[Element and text location data]
--------------------
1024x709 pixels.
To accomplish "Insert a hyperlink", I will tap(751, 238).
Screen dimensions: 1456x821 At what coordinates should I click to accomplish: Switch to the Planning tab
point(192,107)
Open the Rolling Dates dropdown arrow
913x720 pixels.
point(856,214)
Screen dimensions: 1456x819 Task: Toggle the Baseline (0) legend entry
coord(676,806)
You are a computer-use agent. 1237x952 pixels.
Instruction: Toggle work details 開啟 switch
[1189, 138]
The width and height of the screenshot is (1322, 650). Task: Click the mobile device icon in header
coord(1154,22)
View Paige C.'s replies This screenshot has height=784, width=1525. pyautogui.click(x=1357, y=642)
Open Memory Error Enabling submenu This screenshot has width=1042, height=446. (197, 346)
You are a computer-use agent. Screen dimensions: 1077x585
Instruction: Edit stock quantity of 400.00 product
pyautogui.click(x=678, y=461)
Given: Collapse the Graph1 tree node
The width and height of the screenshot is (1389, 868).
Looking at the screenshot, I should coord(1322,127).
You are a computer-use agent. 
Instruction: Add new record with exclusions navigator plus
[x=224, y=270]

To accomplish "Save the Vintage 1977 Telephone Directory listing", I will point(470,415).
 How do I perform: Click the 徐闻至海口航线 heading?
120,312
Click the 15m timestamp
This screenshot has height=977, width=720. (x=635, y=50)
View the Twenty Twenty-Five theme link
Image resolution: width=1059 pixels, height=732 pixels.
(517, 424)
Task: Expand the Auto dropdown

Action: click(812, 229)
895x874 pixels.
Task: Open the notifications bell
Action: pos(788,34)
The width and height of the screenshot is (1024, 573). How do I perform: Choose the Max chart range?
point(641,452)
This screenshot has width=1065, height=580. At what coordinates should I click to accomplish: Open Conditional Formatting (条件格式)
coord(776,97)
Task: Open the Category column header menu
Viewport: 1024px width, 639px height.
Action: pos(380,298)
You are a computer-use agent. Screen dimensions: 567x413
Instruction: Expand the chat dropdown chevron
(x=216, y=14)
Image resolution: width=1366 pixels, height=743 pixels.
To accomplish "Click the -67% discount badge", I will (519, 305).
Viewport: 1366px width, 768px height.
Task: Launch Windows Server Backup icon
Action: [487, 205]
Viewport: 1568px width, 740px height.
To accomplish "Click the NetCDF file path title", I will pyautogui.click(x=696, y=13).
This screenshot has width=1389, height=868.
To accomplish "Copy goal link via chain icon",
--------------------
#### WORK TO COMPLETE
Turn every line of the data above into a Markdown table with two columns, Row and Line, giving each line a row number and leaving out blank lines.

#### OUTPUT FOR THIS EXERCISE
| Row | Line |
|---|---|
| 1 | 1024x709 pixels. |
| 2 | To accomplish "Insert a hyperlink", I will tap(751, 238). |
| 3 | Screen dimensions: 1456x821 At what coordinates should I click to accomplish: Switch to the Planning tab |
| 4 | point(192,107) |
| 5 | Open the Rolling Dates dropdown arrow |
| 6 | 913x720 pixels. |
| 7 | point(856,214) |
| 8 | Screen dimensions: 1456x819 Task: Toggle the Baseline (0) legend entry |
| 9 | coord(676,806) |
| 10 | You are a computer-use agent. 1237x952 pixels. |
| 11 | Instruction: Toggle work details 開啟 switch |
| 12 | [1189, 138] |
| 13 | The width and height of the screenshot is (1322, 650). Task: Click the mobile device icon in header |
| 14 | coord(1154,22) |
| 15 | View Paige C.'s replies This screenshot has height=784, width=1525. pyautogui.click(x=1357, y=642) |
| 16 | Open Memory Error Enabling submenu This screenshot has width=1042, height=446. (197, 346) |
| 17 | You are a computer-use agent. Screen dimensions: 1077x585 |
| 18 | Instruction: Edit stock quantity of 400.00 product |
| 19 | pyautogui.click(x=678, y=461) |
| 20 | Given: Collapse the Graph1 tree node |
| 21 | The width and height of the screenshot is (1389, 868). |
| 22 | Looking at the screenshot, I should coord(1322,127). |
| 23 | You are a computer-use agent.  |
| 24 | Instruction: Add new record with exclusions navigator plus |
| 25 | [x=224, y=270] |
| 26 | To accomplish "Save the Vintage 1977 Telephone Directory listing", I will point(470,415). |
| 27 |  How do I perform: Click the 徐闻至海口航线 heading? |
| 28 | 120,312 |
| 29 | Click the 15m timestamp |
| 30 | This screenshot has height=977, width=720. (x=635, y=50) |
| 31 | View the Twenty Twenty-Five theme link |
| 32 | Image resolution: width=1059 pixels, height=732 pixels. |
| 33 | (517, 424) |
| 34 | Task: Expand the Auto dropdown |
| 35 | Action: click(812, 229) |
| 36 | 895x874 pixels. |
| 37 | Task: Open the notifications bell |
| 38 | Action: pos(788,34) |
| 39 | The width and height of the screenshot is (1024, 573). How do I perform: Choose the Max chart range? |
| 40 | point(641,452) |
| 41 | This screenshot has width=1065, height=580. At what coordinates should I click to accomplish: Open Conditional Formatting (条件格式) |
| 42 | coord(776,97) |
| 43 | Task: Open the Category column header menu |
| 44 | Viewport: 1024px width, 639px height. |
| 45 | Action: pos(380,298) |
| 46 | You are a computer-use agent. Screen dimensions: 567x413 |
| 47 | Instruction: Expand the chat dropdown chevron |
| 48 | (x=216, y=14) |
| 49 | Image resolution: width=1366 pixels, height=743 pixels. |
| 50 | To accomplish "Click the -67% discount badge", I will (519, 305). |
| 51 | Viewport: 1366px width, 768px height. |
| 52 | Task: Launch Windows Server Backup icon |
| 53 | Action: [487, 205] |
| 54 | Viewport: 1568px width, 740px height. |
| 55 | To accomplish "Click the NetCDF file path title", I will pyautogui.click(x=696, y=13). |
| 56 | This screenshot has width=1389, height=868. |
| 57 | To accomplish "Copy goal link via chain icon", |